#### [TASK INSTRUCTIONS]
Leave out the pictures and repeat the data exactly.
INFORMATION GIVEN section start
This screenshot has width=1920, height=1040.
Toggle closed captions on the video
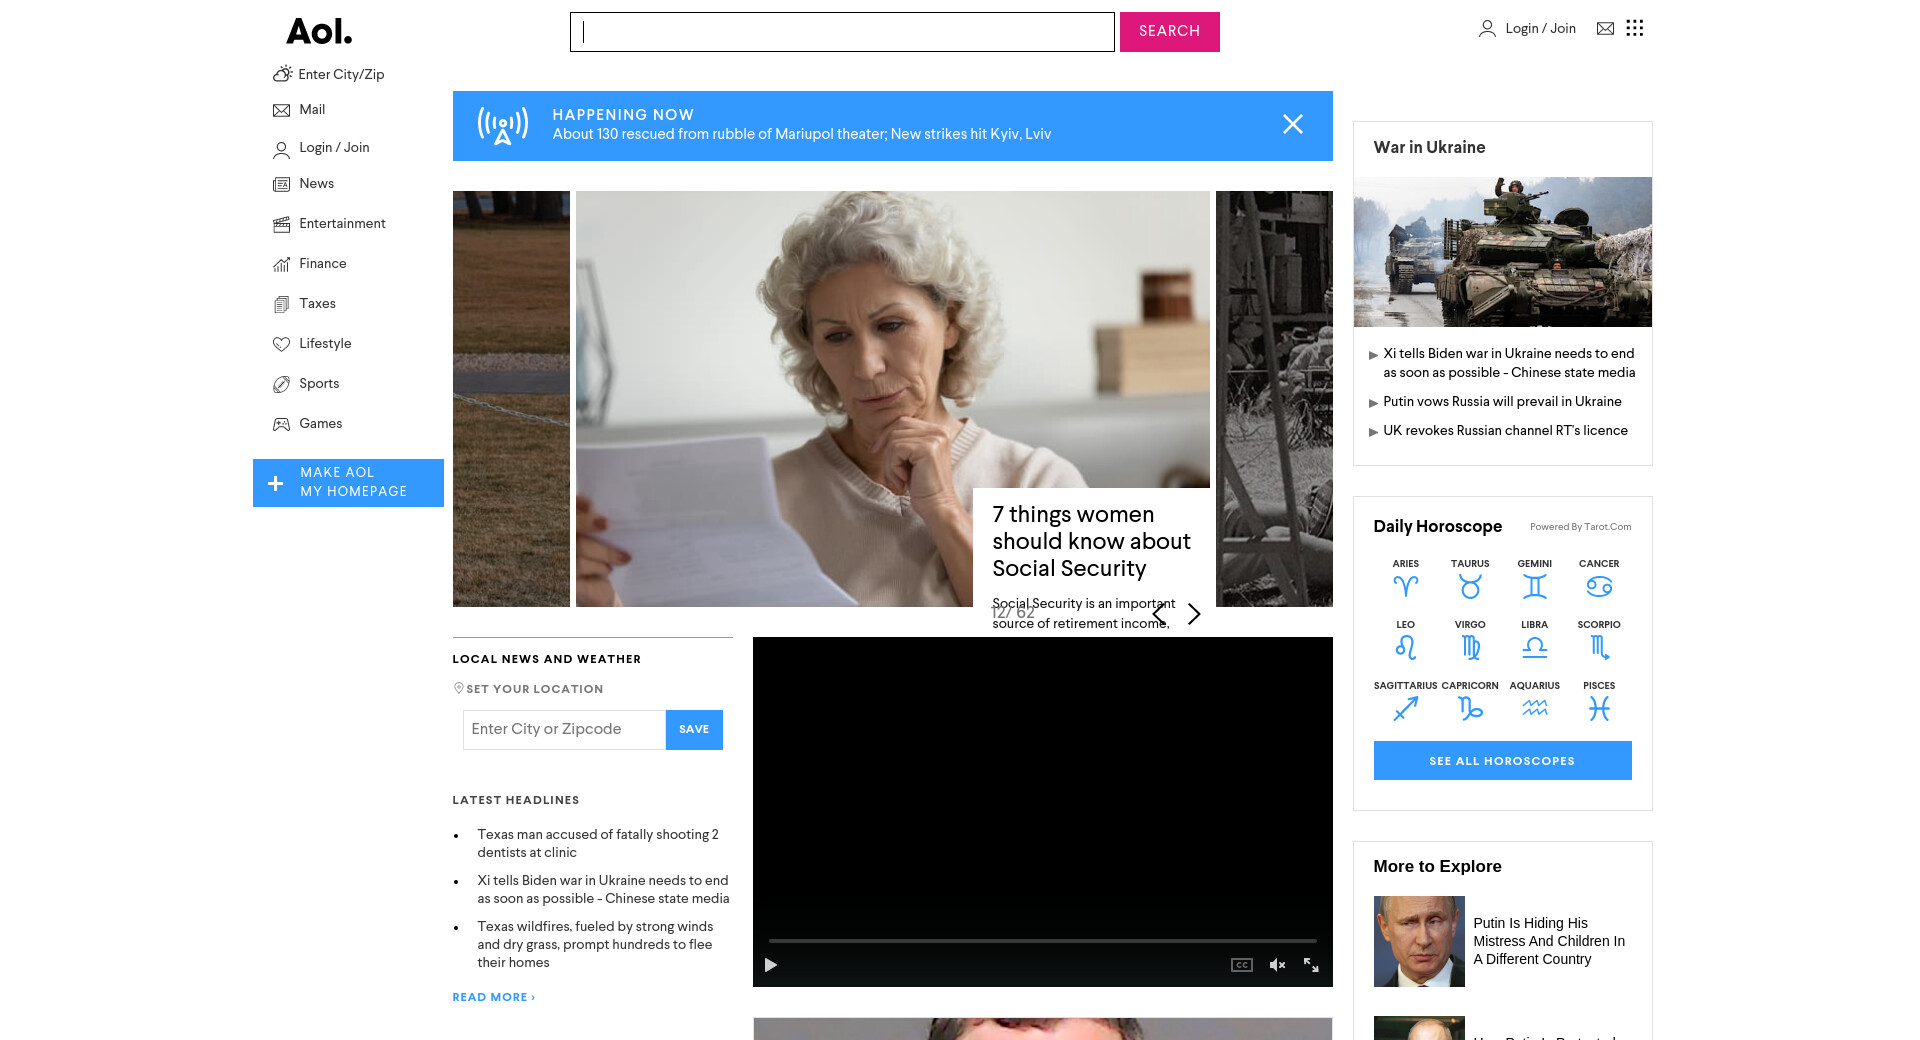(x=1242, y=965)
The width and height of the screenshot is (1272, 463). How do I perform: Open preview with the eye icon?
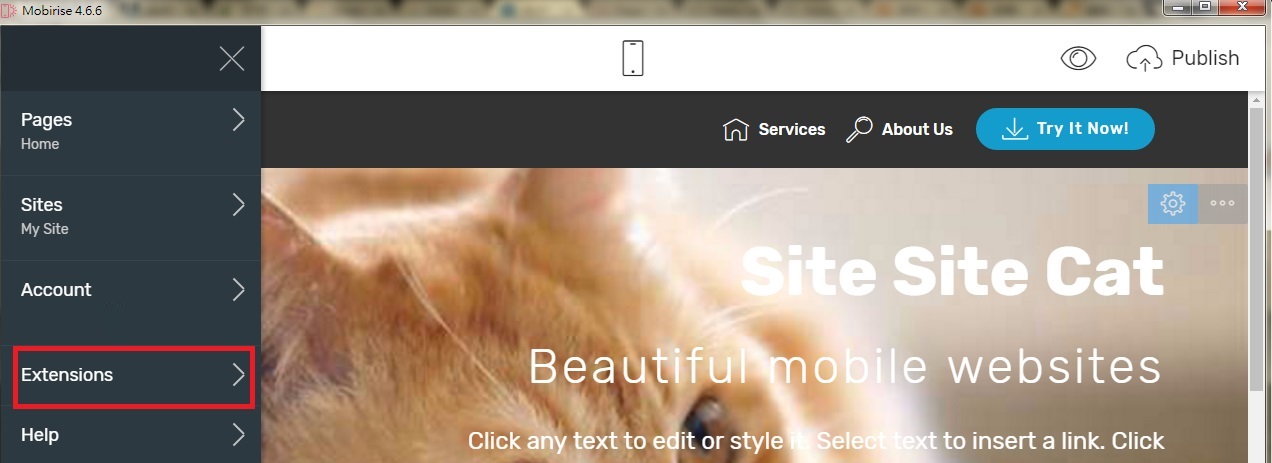(1078, 59)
INFORMATION GIVEN section end
#### [EXPECTED ANSWER]
This screenshot has width=1920, height=1040.
Toggle closed captions on the video
(x=1242, y=965)
The width and height of the screenshot is (1272, 463). How do I perform: Open preview with the eye icon?
(1078, 59)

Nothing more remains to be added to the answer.